* _WHAT YOU SHOULD DO_
Answer these from the Spark on Databricks lesson:
1. What output does the comment give for the doubled list of numbers?
2. What column names are used when the filtered RDD becomes a DataFrame?
3. According to the comments, what step triggers the execution of all transformations?

* _EXTRACT_
>> Start
Demo Running Spark On Databricks

Lesson objectives

In this lesson, we will explain the following topics:

Demonstrate the process of running Spark on Databricks.
Understand the benefits of using Databricks for Spark workloads.
Explore practical examples of Spark applications running on Databricks.

Introduction To RDD

# Create an RDD from a list of numbers
numbers = [1, 2, 3, 4, 5]
numbers_rdd = sc.parallelize(numbers)
numbers_rdd

print(numbers_rdd)

# Apply a transformation: multiply each number by 2
doubled_rdd = numbers_rdd.map(lambda x: x * 2)

# Perform an action: collect the results to a list
result = doubled_rdd.collect()

# Print the result
print(result)  # Output: [2, 4, 6, 8, 10]

Spark Lazy Evaluation

# Create an RDD
rdd = sc.parallelize([
    ("John", 28),
    ("Smith", 44),
    ("Adam", 65),
    ("Henry", 23)
])

# Apply a map transformation to create a new RDD with a tuple including the name and a boolean flag
# if the person is older than 30
mapped_rdd = rdd.map(lambda x: (x[0], x[1], x[1] > 30))

# Filter the RDD to include only people older than 30
filtered_rdd = mapped_rdd.filter(lambda x: x[2])

# Convert the filtered RDD back to a DataFrame
df = spark.createDataFrame(filtered_rdd, ["Name", "Age", "OlderThan30"])

# Select only the name and age columns
final_df = df.select("Name", "Age")

# # Collect the results which triggers the execution of all transformations
results = final_df.collect()
display(results)
>> End
* _DATASET CONTENT_
>> Start
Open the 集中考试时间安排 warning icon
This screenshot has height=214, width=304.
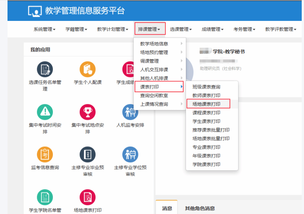click(x=45, y=112)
>> End
* _TASK ANSWER_
1. [2, 4, 6, 8, 10]
2. "Name", "Age", and "OlderThan30"
3. Collecting the results